From early successes in the 1970s to the peak of his commercial and critical powers, the Italian-American icon has enough bangers in his back catalogue to occupy any film fan for at least a month, but if you can believe it, his CV could have been even more stacked.
Pacino’s career is littered with missed opportunities. Alongside the many great characters he has gifted to cinema across his lengthy career, we also could have seen his take on Ted Kramer, Axel Foley, or even Han Solo. One sliding doors moment would have brought him into contact with one of the greatest and most controversial directors of all time: Oliver Stone.
Speaking to Entertainment Weekly, Stone revealed that Pacino had been in contention to play a starring role in his ‘Best Picture’-winning Vietnam War drama Platoon. He would have portrayed Staff Sergeant Barnes, the domineering commanding officer, eventually played by Tom Berenger. According to the polarising filmmaker, Pacino and Berenger weren’t the only big names who could have brought Barnes to life.

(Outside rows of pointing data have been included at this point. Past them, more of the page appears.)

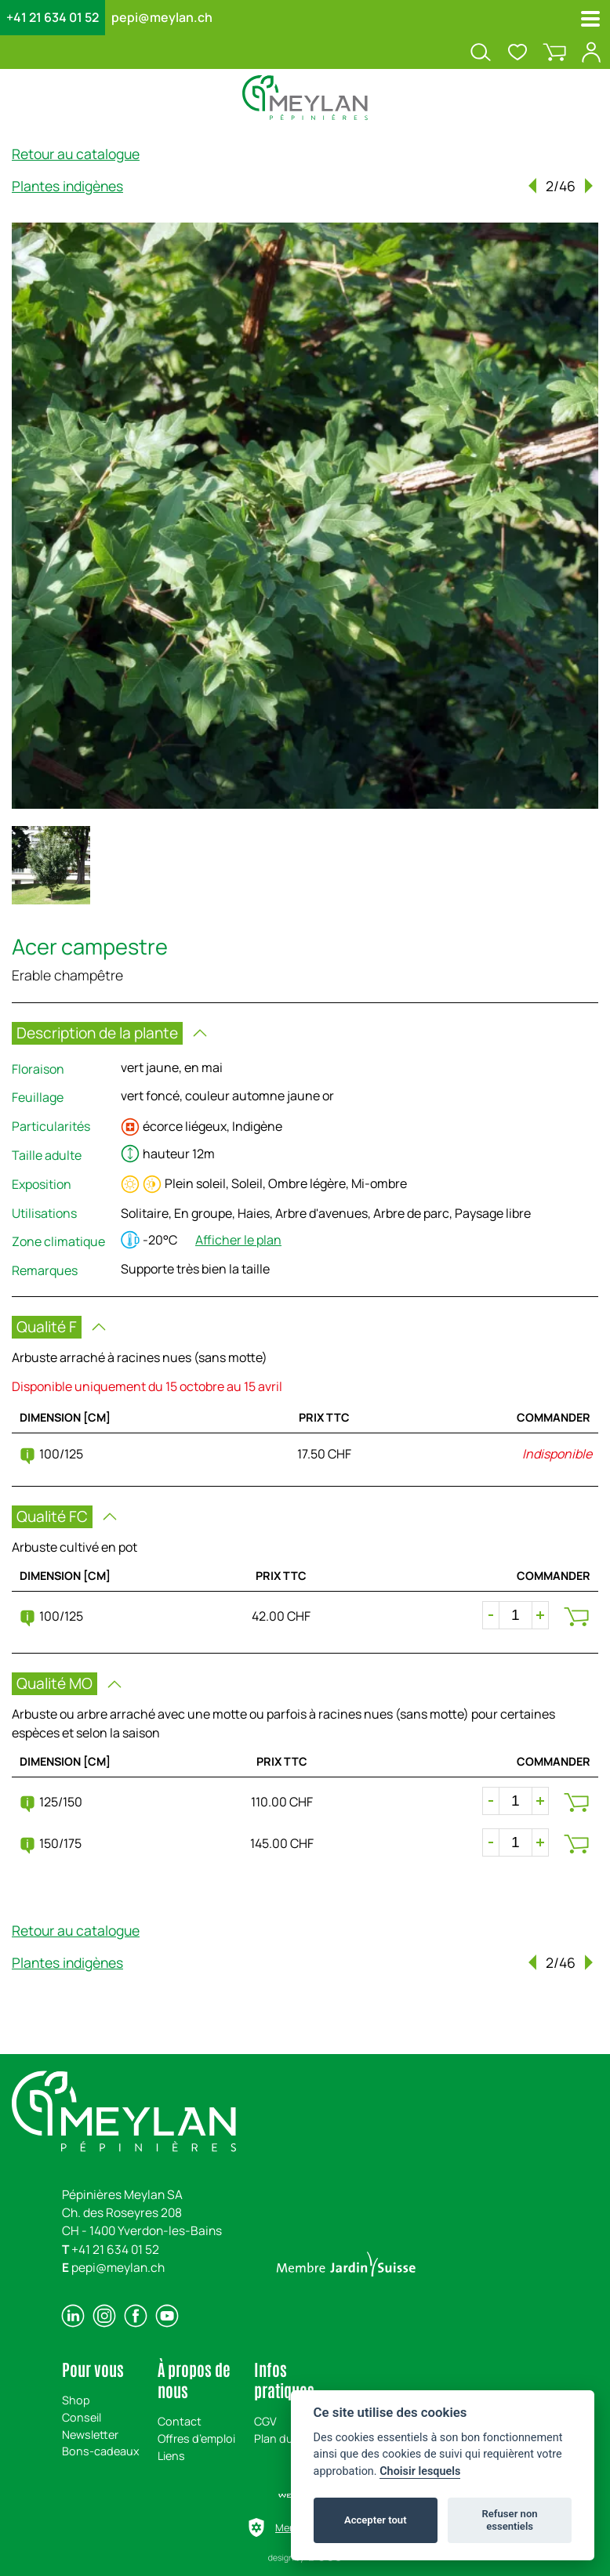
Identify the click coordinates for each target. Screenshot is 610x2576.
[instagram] (104, 2315)
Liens (171, 2455)
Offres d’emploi (196, 2438)
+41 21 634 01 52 (52, 17)
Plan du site (284, 2438)
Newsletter (90, 2434)
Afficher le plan (238, 1239)
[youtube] (167, 2315)
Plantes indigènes (67, 185)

“There were others, too, because there were so many layers of time with this film,” he recalled. “It was written in ’76 and was almost made then by Sidney Lumet and Pacino. Then there was a period in ’84 when Michael Cimino was going to produce it, and Emilio Estevez was going to play the role, actually. [Kevin] Costner passed on it, I believe, because his brother had been in Vietnam.”

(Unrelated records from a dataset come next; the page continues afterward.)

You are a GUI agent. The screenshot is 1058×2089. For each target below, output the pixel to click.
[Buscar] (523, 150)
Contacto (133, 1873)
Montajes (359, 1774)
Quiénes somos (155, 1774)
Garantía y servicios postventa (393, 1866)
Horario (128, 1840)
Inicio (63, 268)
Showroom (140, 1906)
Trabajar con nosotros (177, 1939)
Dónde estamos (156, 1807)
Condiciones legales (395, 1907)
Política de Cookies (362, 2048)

Stone had been working on Platoon as far back as 1968, 18 years before it actually came out. He wrote a screenplay initially called Break, which was based on his own experiences serving in Vietnam. This would evolve into the film we know today.

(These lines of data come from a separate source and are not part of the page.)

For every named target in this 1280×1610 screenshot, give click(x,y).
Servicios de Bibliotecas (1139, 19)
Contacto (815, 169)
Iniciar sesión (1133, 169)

Stone was initially only meant to serve as a writer on the project, with the great Sidney Lumet acting as director. Pacino, who was fresh off the success of the first two Godfather movies, was attached as a way of grabbing studio attention – alas, this failed to materialise, and the script sat unmade for another few years.
If Platoon had been made in 1976, then Pacino would have been roughly the same age as Berenger was when he played Barnes in 1986, and since he would have been in his mid-40s by the time the movie was made, perhaps Stone felt he was too old to play a soldier serving on active duty.
It would take another 13 years for Pacino and Stone to finally work together on a project, although it couldn’t have been more different from Platoon – the Oscar winner played American Football coach Tony D’Amato in the sports drama Any Given Sunday, and while the movie was met with a decent reception, it never came close to the heights of Platoon. The director would find the film so “exhausting” that he decided to reevaluate his entire career. Maybe it’s for the best that this collaboration didn’t happen sooner.